Whole Wheat Zucchini Oat Waffles for Two

Whole Wheat Zucchini Oat Waffles for Two | Veggie and the Beast

Last summer The Beast and I planted a community garden with tomatoes, green beens, herbs, peppers, and zucchini. Despite the variety of seeds in the ground, we mostly just reaped zucchini…like, a LOT of zucchini. Really big zucchini. I mean seriously.

Whole Wheat Zucchini Oat Waffles for Two | Veggie and the Beast

We ate so much zucchini that I got a bit zucchini’d out, if you will. I made a very tasty galette with grilled corn, put together an addictive chocolate zucchini cake, and ate more zucchini slices in my salads and sandwiches than I care to think about.

As irony would have it, this year we have no community garden, but I’m craving zucchini like whoa. I blame this Buzzfeed article.

Whole Wheat Zucchini Oat Waffles for Two | Veggie and the Beast

Like carrots in carrot cake, adding zucchini to baked goods does not result in a vegetable flavor or texture. The squash adds moisture, and a boost of fiber and nutrients meaning that any baked good involving the veggie can probably be considered health food. It’s science.

All joking and misguided justifications aside, these waffles really will start your morning off right. They’re quick to put together, and include wholesome, nutrient-dense ingredients like whole wheat pastry flour, old-fashioned oats, Greek yogurt, zucchini…and then just a bit of butter and dark brown sugar, because we all need a little fat and sweetness in our lives. The resulting waffles are lightly sweet and fluffy on the inside, but crisp and golden on the outside. They’re hearty without being heavy, and filling without weighing you down for the rest of the day.
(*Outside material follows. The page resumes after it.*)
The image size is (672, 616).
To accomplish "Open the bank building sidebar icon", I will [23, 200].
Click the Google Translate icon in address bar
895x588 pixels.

Whole Wheat Zucchini Oat Waffles for Two | Veggie and the Beast

This recipe makes enough for two people (two waffles each), and each serving boasts 18 grams of protein, nearly 7 grams of fiber, 30% of your daily calcium needs, and under 400 calories. What! Yes.
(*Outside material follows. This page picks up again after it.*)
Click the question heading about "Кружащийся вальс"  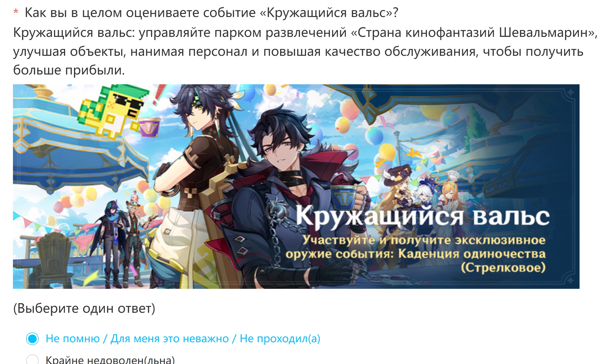tap(211, 13)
Whole Wheat Zucchini Oat Waffles for Two | Veggie and the Beast

Healthy, homemade, bring-on-the-day breakfast for the win.
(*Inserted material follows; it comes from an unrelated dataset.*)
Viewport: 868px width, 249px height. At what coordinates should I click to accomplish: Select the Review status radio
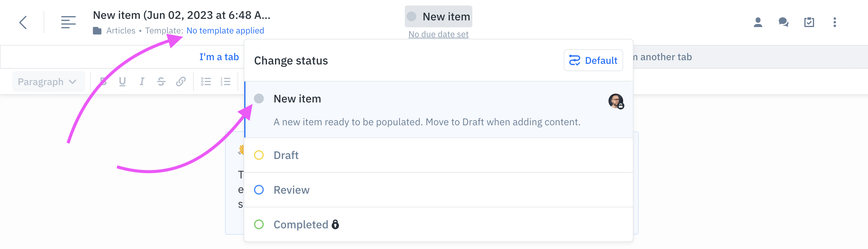point(259,190)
Whole Wheat Zucchini Oat Waffles for Two

Whole wheat zucchini waffles that are lightly sweet and fluffy on the inside, but golden and crisp on the outside! Packed with calcium, fiber, and 18 grams of protein in each serving.

Yield: 2 servings

Prep Time: 10 minutes

Cook Time: 10 minutes

Total Time: 20 minutes

Ingredients:

  • ¾ cup Greek yogurt (I used 2% plain)
  • ½ cup grated zucchini* (I also peeled mine, but it's not necessary)
  • 1 large egg
  • 1 tablespoons butter, melted
  • 1 teaspoon vanilla extract
  • ¾ cups whole wheat pastry flour
  • ½ cup old-fashioned oats
  • ½ tablespoon baking powder
  • 1 tablespoons dark brown sugar
  • ¼ teaspoon salt
  • ½ teaspoon ground cinnamon

Directions:

  1. Preheat your waffle iron.
  2. Combine yogurt, eggs, melted butter, and zucchini in a large bowl.
  3. In a separate bowl, whisk together the flour, oats, baking powder, brown sugar, salt, and cinnamon.
  4. Stir the dry ingredients into the wet ingredients until just combined. The batter will be thick, but that's what keeps your waffles crisp on the outside and fluffy on the inside! No one likes limp waffles, am I right?
  5. Coat your waffle iron with nonstick spray, then scoop the batter onto the waffle plates. Cook the waffles according to your waffle iron's instructions. My waffle iron makes two deep-pocket waffles at a time, so I had to cook my waffles in two separate waves.
  6. Top with maple syrup (or whatever you want), and enjoy!

*After grating my zucchini, I placed it in a paper towel and squeezed it to get out the excess water.